Board discussion before the vote covered multiple concepts for deploying the 10 percent affordable‑housing set‑aside that CRA law requires. Ideas raised by board members and staff included:
- Using CRA funds to buy manufactured/mobile homes (single‑wide or small dwellings) to place in existing, underused mobile‑home parks that already have hookups, then offering those homes on a rent‑to‑own schedule or other low‑interest repayment plan so buyers build equity; proponents said this approach uses existing infrastructure and reduces the barrier of obtaining new water hookups.
- Establishing a revolving loan fund or forgivable-loan programs for down-payment assistance; the draft housing plan includes examples such as forgivable loans (the draft suggested figures like up to $10,000 for down payments and $3,000 for closing costs as illustrative amounts, to be finalized in program guidelines).
- Piloting small senior housing near the new senior center and identifying county‑owned parcels or vacant hookups that could be repurposed for affordable small units.
- Considering partnerships and public‑private models so the CRA funds seed projects while private developers handle construction and long‑term management.
Staff and the Utah Association of Counties presenter emphasized legal limits and compliance needs: affordable‑housing funds must be income‑targeted under the statute, funds set aside for housing must be held in a separate fund and earn interest that remains with the housing set‑aside, and purchases or projects must meet income‑targeting requirements. The presenter said a draft housing plan had been prepared with outside legal and technical assistance and could be adopted as a framework to guide later, more-detailed applications and agreements; adoption of the framework would not obligate the CRA to fund every conceptual program in the plan.
Board members discussed implementation risks — including ongoing administration, possible competition with private sellers and developers, and the need for deed restrictions, monitoring and potential enforcement to prevent misuse (for example, ensuring income targeting and preventing quick resale as market housing or conversion to short‑term rentals).

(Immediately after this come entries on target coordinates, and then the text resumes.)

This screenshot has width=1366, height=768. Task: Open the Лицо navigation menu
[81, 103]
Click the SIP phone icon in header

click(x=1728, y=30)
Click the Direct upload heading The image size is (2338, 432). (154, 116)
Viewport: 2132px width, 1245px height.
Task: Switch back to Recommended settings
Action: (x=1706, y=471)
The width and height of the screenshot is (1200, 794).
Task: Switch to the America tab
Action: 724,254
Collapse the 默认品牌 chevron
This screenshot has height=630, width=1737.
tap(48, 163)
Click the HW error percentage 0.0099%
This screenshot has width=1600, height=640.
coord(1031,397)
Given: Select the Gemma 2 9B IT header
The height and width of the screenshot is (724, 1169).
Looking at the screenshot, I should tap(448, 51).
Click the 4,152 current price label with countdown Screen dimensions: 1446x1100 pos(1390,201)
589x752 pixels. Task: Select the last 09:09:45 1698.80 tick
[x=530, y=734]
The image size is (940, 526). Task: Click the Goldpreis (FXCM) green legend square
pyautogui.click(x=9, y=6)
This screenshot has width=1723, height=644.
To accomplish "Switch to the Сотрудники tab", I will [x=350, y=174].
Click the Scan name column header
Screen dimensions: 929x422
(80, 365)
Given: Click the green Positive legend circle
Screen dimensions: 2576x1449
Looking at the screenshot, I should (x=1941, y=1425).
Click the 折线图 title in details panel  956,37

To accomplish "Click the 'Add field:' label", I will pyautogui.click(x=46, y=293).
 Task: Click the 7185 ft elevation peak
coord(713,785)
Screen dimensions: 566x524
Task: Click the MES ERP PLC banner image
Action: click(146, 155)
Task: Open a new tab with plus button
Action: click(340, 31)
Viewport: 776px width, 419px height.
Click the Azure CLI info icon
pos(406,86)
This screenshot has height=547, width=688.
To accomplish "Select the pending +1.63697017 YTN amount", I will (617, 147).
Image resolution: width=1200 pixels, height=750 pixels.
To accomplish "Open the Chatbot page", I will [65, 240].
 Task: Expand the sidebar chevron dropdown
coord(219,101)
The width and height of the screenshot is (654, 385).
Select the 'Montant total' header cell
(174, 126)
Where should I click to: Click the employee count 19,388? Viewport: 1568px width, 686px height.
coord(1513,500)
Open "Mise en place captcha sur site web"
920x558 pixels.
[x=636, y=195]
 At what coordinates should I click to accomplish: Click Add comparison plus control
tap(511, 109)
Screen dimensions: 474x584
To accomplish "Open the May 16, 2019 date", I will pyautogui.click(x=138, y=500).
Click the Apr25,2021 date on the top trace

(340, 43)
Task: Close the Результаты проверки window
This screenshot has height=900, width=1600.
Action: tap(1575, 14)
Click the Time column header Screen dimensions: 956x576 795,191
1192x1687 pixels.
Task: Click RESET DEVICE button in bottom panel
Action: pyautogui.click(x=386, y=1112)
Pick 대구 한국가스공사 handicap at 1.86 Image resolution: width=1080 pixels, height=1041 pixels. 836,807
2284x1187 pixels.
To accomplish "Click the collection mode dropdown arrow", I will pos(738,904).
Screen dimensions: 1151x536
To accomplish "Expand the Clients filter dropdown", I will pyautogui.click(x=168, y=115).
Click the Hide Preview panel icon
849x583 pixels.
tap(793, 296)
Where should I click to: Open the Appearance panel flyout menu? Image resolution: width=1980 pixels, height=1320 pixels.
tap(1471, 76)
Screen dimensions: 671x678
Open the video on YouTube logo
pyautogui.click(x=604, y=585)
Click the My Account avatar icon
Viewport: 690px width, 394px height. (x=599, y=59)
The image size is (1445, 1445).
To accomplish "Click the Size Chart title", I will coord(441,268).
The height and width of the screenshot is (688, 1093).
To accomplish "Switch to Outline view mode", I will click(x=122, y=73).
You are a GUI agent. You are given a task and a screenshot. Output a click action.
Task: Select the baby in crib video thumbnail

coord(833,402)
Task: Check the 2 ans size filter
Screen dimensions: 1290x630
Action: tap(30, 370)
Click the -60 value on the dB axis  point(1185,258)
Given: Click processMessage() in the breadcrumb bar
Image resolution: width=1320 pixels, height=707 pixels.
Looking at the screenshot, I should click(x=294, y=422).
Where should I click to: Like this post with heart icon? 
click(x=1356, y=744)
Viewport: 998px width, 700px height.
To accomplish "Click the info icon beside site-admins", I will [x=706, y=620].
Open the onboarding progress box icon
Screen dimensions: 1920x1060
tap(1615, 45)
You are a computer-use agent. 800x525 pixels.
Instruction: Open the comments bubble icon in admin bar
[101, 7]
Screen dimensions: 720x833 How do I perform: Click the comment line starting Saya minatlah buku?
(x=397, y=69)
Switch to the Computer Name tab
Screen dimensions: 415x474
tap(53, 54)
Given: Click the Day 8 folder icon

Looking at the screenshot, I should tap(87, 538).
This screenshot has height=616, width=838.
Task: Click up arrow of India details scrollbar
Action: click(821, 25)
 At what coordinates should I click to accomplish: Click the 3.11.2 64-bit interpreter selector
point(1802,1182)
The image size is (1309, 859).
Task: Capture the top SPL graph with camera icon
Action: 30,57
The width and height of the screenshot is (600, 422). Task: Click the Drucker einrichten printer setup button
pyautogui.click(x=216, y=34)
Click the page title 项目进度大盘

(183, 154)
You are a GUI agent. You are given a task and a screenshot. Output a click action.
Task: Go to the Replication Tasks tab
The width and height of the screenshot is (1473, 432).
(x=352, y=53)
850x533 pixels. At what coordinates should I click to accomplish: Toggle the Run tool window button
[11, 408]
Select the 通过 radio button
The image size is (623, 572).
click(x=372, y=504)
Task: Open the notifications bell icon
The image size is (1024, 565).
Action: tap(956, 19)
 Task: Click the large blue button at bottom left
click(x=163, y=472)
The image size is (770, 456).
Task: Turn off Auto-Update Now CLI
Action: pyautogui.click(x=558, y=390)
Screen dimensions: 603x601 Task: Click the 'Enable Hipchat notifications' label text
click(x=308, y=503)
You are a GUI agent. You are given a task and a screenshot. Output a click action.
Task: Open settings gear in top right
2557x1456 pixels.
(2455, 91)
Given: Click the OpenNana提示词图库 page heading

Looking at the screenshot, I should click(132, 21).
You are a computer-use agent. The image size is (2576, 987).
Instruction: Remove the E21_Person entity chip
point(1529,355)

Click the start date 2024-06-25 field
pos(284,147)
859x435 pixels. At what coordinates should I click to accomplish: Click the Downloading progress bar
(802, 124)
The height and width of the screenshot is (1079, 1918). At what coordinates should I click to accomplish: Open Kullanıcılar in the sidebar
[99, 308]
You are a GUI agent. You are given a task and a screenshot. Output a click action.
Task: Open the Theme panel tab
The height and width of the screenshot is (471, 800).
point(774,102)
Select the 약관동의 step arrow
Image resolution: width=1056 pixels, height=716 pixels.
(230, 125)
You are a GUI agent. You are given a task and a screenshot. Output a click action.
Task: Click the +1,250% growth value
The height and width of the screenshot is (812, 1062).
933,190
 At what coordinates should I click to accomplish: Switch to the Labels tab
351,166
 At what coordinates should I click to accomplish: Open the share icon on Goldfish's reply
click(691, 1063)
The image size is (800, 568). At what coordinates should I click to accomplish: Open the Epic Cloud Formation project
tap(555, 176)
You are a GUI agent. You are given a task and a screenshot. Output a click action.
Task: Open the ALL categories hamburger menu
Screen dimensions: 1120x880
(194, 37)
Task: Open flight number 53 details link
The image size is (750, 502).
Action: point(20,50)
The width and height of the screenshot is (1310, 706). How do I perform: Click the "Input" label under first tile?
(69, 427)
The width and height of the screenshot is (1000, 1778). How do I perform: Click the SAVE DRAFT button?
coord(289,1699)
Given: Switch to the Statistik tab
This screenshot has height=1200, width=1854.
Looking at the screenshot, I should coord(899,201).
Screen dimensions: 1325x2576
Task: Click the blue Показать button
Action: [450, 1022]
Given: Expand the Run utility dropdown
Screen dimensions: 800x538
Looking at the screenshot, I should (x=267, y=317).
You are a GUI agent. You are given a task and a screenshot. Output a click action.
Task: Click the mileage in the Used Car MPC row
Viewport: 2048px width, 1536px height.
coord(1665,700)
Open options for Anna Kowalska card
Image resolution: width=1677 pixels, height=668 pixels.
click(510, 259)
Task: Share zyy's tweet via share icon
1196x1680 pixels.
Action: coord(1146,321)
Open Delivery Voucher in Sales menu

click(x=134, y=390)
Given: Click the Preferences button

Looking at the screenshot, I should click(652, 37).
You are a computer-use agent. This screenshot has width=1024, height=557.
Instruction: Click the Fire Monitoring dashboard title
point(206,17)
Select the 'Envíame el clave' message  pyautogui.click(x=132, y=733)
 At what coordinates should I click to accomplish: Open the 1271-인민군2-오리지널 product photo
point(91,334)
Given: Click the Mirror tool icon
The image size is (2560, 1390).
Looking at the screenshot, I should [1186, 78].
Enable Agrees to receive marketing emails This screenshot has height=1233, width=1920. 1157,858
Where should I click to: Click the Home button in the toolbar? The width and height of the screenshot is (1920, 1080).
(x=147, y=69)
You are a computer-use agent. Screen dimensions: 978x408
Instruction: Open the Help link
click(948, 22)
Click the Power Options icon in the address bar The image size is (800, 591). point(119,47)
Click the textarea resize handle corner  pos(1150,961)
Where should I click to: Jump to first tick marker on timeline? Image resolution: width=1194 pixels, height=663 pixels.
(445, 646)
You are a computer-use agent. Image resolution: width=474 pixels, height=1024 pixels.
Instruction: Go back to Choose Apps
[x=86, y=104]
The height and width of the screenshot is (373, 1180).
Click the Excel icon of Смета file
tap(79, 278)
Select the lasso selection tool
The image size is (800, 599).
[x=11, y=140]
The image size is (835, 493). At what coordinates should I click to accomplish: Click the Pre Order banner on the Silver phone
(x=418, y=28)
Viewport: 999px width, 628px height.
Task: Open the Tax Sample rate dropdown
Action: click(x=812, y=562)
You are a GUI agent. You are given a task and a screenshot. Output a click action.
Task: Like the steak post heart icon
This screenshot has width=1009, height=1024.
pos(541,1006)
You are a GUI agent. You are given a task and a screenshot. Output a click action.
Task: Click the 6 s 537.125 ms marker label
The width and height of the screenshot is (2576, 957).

After discussion, a board member moved and a second was given to pay $5,000 toward the final housing plan. The motion passed on roll call. Staff said the plan would provide the framework for future program rules, applications and deed‑restriction language, and the CRA’s housing set‑aside could later be used for revolving‑loan capital, manufactured‑home purchases, infrastructure components directly tied to an income‑targeted housing project, or other eligible activities as allowed by statute and local policy.